Stored items from a collection:
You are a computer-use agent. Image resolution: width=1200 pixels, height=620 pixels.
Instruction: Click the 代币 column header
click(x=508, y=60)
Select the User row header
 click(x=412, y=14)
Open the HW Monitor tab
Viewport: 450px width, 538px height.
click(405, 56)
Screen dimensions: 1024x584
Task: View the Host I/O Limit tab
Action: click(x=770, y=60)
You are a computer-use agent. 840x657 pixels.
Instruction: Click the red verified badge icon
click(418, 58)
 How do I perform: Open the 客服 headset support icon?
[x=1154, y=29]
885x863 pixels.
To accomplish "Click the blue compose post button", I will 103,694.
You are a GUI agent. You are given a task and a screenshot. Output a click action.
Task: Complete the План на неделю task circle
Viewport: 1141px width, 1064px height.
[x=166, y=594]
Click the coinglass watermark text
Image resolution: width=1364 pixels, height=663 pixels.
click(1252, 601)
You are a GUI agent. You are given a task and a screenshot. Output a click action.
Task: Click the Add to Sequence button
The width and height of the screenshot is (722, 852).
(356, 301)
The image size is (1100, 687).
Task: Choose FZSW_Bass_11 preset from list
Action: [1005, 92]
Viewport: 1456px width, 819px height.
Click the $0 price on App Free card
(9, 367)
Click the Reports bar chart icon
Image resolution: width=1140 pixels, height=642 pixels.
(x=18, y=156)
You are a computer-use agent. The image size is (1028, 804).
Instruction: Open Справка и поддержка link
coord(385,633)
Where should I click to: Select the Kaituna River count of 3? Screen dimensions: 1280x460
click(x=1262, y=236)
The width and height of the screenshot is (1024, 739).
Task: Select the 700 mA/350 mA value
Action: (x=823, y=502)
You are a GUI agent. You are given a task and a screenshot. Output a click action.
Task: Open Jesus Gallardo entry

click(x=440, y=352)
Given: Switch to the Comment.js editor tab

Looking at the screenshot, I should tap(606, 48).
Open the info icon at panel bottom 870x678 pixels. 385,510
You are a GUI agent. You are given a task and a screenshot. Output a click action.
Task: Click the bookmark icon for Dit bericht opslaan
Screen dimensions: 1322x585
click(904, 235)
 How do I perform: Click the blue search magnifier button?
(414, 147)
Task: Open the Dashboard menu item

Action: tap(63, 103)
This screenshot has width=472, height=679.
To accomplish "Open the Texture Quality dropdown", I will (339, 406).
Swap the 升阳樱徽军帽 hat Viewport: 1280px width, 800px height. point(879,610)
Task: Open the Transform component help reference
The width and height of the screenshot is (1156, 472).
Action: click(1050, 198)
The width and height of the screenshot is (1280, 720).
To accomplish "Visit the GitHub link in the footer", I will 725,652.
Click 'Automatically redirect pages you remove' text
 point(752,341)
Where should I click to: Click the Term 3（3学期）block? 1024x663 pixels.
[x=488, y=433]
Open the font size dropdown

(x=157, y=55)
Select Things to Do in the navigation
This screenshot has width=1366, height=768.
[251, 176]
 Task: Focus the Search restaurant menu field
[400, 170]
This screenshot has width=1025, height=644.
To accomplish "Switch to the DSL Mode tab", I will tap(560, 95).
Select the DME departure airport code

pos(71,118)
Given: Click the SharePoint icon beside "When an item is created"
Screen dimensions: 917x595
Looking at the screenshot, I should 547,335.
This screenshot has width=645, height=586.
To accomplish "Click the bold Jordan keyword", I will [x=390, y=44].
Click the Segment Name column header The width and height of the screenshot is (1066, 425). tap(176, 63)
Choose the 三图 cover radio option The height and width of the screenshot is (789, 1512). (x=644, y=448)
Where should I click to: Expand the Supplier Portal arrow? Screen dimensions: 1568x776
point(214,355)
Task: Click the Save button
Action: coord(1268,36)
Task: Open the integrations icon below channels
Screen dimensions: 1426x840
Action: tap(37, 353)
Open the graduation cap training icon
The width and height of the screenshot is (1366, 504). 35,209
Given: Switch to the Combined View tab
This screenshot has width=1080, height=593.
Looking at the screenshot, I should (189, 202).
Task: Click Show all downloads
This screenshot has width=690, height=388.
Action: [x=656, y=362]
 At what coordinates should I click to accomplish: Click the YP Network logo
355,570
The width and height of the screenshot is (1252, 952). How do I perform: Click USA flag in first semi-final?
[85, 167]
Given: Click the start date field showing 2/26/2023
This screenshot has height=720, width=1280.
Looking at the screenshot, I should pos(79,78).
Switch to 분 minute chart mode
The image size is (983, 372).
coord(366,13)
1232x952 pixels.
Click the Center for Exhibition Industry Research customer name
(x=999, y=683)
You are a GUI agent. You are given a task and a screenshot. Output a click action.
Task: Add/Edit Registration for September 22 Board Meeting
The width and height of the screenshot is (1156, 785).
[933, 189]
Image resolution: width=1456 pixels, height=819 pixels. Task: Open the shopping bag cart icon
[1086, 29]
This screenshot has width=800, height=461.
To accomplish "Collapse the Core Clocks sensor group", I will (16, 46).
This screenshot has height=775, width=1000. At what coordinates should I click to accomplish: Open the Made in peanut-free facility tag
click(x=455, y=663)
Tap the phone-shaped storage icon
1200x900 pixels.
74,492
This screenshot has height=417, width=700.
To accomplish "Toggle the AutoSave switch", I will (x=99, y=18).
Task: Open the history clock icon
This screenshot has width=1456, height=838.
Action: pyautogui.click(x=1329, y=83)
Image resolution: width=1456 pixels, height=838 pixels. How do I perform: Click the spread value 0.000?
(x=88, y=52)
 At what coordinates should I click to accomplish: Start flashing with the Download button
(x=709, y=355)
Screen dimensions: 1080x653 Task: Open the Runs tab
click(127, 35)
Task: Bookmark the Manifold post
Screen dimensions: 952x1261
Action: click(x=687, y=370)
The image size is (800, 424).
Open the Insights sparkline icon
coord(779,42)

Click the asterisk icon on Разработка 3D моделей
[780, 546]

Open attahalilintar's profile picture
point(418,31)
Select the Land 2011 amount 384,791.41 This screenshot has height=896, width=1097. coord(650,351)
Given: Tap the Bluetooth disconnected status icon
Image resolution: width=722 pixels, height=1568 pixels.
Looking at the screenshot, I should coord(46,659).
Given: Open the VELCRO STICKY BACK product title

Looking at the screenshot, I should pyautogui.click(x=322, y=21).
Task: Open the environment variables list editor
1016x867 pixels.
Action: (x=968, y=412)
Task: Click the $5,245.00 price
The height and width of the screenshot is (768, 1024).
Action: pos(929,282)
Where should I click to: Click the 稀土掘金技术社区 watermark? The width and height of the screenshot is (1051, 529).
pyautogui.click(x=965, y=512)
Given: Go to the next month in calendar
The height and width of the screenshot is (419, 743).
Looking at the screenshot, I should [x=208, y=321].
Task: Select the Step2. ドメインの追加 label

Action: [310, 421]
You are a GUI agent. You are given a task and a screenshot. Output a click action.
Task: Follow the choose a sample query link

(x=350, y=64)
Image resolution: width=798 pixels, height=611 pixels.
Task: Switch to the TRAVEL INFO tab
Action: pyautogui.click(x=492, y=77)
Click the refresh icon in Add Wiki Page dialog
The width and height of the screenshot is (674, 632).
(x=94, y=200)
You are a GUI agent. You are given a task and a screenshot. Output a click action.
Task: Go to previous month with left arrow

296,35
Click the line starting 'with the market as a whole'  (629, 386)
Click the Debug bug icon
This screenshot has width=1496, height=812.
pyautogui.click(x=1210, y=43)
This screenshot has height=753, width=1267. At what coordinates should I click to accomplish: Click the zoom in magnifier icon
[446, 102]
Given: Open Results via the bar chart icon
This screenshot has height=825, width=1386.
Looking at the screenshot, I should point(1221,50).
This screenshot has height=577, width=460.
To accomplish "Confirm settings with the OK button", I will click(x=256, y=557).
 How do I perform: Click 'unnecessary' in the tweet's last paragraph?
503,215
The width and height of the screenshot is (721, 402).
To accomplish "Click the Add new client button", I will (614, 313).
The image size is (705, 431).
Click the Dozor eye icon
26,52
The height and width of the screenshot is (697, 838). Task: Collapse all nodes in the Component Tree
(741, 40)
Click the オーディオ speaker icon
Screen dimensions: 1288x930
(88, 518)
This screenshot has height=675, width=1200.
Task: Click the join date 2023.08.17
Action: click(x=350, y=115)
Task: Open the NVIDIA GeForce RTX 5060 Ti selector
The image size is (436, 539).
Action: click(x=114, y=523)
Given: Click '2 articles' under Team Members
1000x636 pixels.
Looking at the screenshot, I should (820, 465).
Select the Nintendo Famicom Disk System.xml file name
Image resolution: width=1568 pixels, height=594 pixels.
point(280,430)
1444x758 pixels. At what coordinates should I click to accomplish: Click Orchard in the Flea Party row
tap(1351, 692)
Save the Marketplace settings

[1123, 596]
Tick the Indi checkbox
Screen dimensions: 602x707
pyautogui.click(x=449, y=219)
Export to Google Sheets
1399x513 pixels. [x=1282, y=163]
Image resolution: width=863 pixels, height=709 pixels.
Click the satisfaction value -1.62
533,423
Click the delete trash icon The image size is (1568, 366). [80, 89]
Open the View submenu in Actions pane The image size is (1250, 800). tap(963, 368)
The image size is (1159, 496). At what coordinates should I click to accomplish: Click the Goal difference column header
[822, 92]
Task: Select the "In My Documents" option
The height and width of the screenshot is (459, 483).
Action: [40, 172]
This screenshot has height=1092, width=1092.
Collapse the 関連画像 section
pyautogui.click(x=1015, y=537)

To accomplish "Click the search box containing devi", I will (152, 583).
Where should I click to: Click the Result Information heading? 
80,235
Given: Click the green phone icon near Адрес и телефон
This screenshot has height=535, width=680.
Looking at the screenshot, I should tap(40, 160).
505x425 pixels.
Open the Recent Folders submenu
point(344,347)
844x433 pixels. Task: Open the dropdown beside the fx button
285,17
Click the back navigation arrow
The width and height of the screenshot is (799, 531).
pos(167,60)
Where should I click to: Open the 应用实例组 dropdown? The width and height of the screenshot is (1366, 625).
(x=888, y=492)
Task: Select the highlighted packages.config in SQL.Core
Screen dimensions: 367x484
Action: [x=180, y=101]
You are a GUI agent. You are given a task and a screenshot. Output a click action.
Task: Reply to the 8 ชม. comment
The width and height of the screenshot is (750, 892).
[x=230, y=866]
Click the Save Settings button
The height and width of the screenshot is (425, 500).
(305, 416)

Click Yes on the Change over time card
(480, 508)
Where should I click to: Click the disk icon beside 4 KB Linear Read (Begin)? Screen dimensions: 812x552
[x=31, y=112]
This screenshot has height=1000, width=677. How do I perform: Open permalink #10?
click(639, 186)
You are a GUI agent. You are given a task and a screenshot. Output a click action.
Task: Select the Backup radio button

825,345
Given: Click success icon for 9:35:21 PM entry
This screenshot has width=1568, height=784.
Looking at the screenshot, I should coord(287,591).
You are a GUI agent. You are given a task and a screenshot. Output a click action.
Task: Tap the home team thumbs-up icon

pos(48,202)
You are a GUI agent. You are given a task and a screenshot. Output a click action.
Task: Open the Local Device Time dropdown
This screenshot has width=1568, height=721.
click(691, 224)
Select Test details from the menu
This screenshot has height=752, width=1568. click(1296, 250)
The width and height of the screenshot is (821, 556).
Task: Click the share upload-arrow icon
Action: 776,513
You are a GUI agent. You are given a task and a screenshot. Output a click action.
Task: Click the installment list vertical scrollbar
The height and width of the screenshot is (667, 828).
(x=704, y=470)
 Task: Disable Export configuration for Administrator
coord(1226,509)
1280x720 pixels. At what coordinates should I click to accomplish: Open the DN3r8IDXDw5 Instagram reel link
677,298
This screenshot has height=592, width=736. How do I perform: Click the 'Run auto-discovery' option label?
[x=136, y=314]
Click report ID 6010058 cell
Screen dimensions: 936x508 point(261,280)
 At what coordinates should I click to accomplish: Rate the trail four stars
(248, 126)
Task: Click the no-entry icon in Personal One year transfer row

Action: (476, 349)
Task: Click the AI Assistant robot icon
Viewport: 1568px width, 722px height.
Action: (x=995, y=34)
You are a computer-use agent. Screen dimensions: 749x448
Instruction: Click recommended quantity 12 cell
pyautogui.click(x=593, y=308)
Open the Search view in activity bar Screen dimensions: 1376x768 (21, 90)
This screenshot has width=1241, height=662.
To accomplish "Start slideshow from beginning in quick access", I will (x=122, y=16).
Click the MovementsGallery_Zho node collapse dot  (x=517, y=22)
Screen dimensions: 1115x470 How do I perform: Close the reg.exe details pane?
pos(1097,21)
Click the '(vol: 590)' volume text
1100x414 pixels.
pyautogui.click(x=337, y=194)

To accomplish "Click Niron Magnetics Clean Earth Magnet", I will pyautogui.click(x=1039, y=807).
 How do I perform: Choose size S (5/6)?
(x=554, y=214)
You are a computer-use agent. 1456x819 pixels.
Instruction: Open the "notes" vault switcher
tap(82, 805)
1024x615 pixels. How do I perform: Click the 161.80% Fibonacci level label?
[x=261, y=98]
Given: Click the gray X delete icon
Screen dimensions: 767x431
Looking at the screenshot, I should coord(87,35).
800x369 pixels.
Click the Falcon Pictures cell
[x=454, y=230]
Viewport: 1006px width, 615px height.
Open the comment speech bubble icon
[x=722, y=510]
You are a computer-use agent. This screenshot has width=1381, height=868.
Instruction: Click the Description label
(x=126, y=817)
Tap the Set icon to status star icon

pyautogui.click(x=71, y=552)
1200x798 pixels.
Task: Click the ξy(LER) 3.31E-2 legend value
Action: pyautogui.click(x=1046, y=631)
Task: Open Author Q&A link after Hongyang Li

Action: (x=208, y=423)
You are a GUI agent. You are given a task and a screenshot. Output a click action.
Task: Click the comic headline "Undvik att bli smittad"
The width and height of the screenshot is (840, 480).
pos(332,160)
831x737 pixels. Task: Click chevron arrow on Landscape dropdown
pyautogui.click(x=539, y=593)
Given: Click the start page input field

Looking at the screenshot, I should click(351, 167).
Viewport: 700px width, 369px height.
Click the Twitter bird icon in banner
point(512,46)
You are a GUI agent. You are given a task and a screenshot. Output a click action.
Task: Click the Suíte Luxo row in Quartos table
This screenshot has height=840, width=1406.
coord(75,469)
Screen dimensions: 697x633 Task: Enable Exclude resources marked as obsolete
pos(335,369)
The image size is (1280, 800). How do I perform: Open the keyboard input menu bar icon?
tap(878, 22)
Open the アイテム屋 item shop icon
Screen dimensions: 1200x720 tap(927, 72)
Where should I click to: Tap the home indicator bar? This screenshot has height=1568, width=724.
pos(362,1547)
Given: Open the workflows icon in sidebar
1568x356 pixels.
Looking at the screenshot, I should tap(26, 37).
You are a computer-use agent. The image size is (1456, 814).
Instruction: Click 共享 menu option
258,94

[EXERCISE DESCRIPTION]
Copy out, word for word, the part of the entries above that begins at the line with "Screen dimensions: 1115x470" and ends at the line with "You are a computer-use agent. This", including both.

[EXERCISE OUTPUT]
Screen dimensions: 1115x470 How do I perform: Close the reg.exe details pane?
pos(1097,21)
Click the '(vol: 590)' volume text
1100x414 pixels.
pyautogui.click(x=337, y=194)

To accomplish "Click Niron Magnetics Clean Earth Magnet", I will pyautogui.click(x=1039, y=807).
 How do I perform: Choose size S (5/6)?
(x=554, y=214)
You are a computer-use agent. 1456x819 pixels.
Instruction: Open the "notes" vault switcher
tap(82, 805)
1024x615 pixels. How do I perform: Click the 161.80% Fibonacci level label?
[x=261, y=98]
Given: Click the gray X delete icon
Screen dimensions: 767x431
Looking at the screenshot, I should coord(87,35).
800x369 pixels.
Click the Falcon Pictures cell
[x=454, y=230]
Viewport: 1006px width, 615px height.
Open the comment speech bubble icon
[x=722, y=510]
You are a computer-use agent. This screenshot has width=1381, height=868.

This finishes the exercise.